From the Guidelines
Penicillin G is the first-line antibiotic treatment for Group B Streptococcus (GBS) in urine during pregnancy, with a recommended regimen of 5 million units IV initial dose, then 2.5–3.0 million units every 4 hours until delivery. For women with penicillin allergy, alternatives include cefazolin (if non-severe allergy) or clindamycin 900 mg IV every 8 hours until delivery (if severe allergy) 1. Treatment is essential because GBS in urine during pregnancy indicates heavy colonization and increases risk of preterm delivery, premature rupture of membranes, and neonatal GBS infection. After treatment, a follow-up urine culture is recommended to confirm clearance. Additionally, women with GBS bacteriuria at any point during pregnancy should automatically receive intrapartum antibiotic prophylaxis during labor, regardless of subsequent negative cultures, as they are considered heavily colonized 1.
Some key points to consider:
- GBS is highly sensitive to penicillins because these antibiotics inhibit cell wall synthesis in the bacteria, making them particularly effective against this gram-positive organism.
- The recommended regimen for penicillin G is 5 million units IV initial dose, then 2.5–3.0 million units every 4 hours until delivery.
- For women with penicillin allergy, cefazolin or clindamycin may be used as alternatives.
- Intrapartum antibiotic prophylaxis is essential for preventing early-onset GBS disease in newborns.
- Women with GBS bacteriuria at any point during pregnancy should receive intrapartum antibiotic prophylaxis during labor, regardless of subsequent negative cultures.

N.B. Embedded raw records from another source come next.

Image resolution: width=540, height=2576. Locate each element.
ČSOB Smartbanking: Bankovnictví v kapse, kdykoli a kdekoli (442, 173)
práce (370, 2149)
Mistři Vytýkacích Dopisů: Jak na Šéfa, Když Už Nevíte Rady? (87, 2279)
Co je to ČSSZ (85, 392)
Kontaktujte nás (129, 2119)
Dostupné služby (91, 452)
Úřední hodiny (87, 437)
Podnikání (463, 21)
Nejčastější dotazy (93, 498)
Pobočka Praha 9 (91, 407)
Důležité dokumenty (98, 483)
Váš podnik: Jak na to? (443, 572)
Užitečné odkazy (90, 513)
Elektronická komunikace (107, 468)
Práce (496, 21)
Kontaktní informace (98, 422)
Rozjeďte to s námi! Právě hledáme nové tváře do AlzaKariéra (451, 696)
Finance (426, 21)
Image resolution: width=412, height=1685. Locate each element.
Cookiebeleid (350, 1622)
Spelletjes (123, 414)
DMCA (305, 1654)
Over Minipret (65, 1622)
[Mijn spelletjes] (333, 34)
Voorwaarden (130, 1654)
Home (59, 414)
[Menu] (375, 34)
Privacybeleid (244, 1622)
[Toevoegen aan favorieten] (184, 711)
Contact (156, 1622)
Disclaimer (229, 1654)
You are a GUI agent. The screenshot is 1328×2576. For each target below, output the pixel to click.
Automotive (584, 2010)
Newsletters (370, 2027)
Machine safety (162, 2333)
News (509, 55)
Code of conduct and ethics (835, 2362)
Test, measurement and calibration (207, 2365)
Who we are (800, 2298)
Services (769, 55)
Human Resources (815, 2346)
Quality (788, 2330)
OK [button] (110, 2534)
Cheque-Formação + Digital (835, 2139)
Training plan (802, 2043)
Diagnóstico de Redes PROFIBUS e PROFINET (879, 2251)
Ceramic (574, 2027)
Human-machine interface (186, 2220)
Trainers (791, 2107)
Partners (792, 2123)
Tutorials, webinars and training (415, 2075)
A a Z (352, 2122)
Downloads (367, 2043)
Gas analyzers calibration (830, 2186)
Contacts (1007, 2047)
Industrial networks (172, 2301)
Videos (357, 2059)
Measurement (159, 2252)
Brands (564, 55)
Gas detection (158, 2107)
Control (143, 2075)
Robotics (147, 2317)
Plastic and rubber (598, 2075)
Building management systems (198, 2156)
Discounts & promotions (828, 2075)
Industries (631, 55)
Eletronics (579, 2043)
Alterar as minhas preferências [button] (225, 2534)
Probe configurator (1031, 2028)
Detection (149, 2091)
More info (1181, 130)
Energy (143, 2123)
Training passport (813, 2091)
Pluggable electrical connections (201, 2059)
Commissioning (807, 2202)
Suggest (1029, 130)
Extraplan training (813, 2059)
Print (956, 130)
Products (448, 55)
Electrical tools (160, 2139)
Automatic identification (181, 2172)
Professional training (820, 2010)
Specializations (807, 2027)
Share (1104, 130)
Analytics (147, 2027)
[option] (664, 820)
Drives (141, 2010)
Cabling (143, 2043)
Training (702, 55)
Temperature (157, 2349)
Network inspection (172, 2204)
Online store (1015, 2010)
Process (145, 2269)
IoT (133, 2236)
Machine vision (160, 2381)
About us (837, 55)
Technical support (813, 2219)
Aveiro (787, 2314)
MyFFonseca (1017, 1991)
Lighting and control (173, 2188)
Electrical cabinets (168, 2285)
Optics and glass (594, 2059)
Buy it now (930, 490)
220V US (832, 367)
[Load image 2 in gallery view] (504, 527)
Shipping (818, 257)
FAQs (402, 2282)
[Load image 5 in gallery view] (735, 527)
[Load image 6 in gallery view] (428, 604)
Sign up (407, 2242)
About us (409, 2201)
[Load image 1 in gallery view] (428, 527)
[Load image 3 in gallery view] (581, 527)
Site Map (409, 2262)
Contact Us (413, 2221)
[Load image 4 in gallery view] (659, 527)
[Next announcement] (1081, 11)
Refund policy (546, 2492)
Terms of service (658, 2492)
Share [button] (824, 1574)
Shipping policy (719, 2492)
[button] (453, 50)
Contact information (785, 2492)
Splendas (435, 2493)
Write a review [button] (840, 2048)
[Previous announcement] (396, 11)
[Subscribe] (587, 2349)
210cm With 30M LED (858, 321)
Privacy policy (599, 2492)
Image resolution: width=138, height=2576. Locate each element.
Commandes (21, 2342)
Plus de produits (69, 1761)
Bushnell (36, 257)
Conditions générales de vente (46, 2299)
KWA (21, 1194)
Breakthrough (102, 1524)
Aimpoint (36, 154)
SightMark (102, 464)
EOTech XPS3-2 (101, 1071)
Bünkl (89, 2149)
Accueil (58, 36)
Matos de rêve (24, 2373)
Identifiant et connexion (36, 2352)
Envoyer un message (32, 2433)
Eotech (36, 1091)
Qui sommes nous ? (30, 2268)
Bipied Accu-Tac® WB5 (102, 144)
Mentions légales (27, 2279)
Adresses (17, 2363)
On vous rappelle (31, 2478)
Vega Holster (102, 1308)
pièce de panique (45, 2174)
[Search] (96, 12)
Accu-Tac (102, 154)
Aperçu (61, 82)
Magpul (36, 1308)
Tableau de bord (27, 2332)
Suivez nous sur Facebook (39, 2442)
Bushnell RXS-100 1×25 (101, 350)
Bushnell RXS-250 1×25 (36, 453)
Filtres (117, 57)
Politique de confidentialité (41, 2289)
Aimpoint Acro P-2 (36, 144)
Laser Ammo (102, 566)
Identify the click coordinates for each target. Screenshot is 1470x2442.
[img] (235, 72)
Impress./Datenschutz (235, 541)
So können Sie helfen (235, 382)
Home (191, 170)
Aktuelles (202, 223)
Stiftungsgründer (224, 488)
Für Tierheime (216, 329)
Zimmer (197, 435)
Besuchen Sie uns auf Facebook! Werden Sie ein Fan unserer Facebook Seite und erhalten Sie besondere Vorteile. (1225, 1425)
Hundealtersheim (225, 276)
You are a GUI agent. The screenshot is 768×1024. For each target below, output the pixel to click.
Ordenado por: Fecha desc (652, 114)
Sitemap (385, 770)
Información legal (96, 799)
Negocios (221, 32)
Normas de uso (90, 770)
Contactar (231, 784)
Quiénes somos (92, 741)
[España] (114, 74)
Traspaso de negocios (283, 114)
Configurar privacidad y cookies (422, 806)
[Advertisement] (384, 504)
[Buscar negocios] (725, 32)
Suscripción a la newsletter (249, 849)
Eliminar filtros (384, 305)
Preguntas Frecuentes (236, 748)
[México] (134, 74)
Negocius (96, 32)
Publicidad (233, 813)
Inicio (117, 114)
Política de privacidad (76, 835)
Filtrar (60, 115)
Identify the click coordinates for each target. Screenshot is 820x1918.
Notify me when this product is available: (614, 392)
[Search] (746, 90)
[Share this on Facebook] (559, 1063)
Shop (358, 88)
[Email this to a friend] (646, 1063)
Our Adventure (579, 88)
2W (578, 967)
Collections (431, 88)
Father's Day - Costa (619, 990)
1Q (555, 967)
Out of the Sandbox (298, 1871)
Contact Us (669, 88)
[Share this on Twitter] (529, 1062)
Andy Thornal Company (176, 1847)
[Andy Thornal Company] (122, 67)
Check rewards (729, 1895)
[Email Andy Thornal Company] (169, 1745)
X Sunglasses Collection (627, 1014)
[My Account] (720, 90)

It's also important to note that the guidelines for prevention of perinatal group B streptococcal disease have been updated and revised over the years, with the most recent guidelines recommending universal screening at 35–37 weeks’ gestation for maternal GBS colonization and use of intrapartum antibiotic prophylaxis 1.
From the Research
Group B Streptococcus (GBS) Infection in Pregnancy
- GBS is a leading cause of life-threatening neonatal bacterial infections in developed countries, with mother-to-child transmission occurring during passage through the birth canal 2.
- The risk of early neonatal GBS infection increases in cases of preterm delivery, maternal fever during delivery, and membrane rupture more than 18 hours before delivery 2.
Antibiotic Prophylaxis for GBS Infection
- Penicillin G (benzylpenicillin) is the antibiotic of choice for preventing early-onset neonatal GBS infection, while penicillin A (ampicillin or amoxicillin) is an alternative 2, 3.
- For women with a penicillin allergy, erythromycin or clindamycin are generally active against Group B streptococci and carry no particular risks for the infant 2.
- Cefazolin and vancomycin are also recommended for prophylaxis in cases of significant maternal penicillin allergy 3, 4.
Management of GBS Positive Urine Culture in Pregnancy
- Universal screening and management of GBS bacteriuria in pregnancy are standards of care in the United States 5.
- Antibiotic prophylaxis is recommended for GBS positive patients with penicillin allergies, with cefazolin and vancomycin being the most frequently prescribed antibiotics 4.
- The American College of Obstetricians and Gynecologists (ACOG) guidelines recommend penicillin, ampicillin, or cefazolin for prophylaxis, with clindamycin and vancomycin reserved for cases of significant maternal penicillin allergy 3, 4.
Effectiveness of Antibiotic Prophylaxis
- Intrapartum antibiotic prophylaxis has been shown to be highly effective in preventing invasive GBS disease in the first week of life (early-onset) 6.
- The incidence of invasive early-onset GBS disease decreased by more than 80% from 1.8 cases/1000 live births in the early 1990s to 0.26 cases/1000 live births in 2010 6.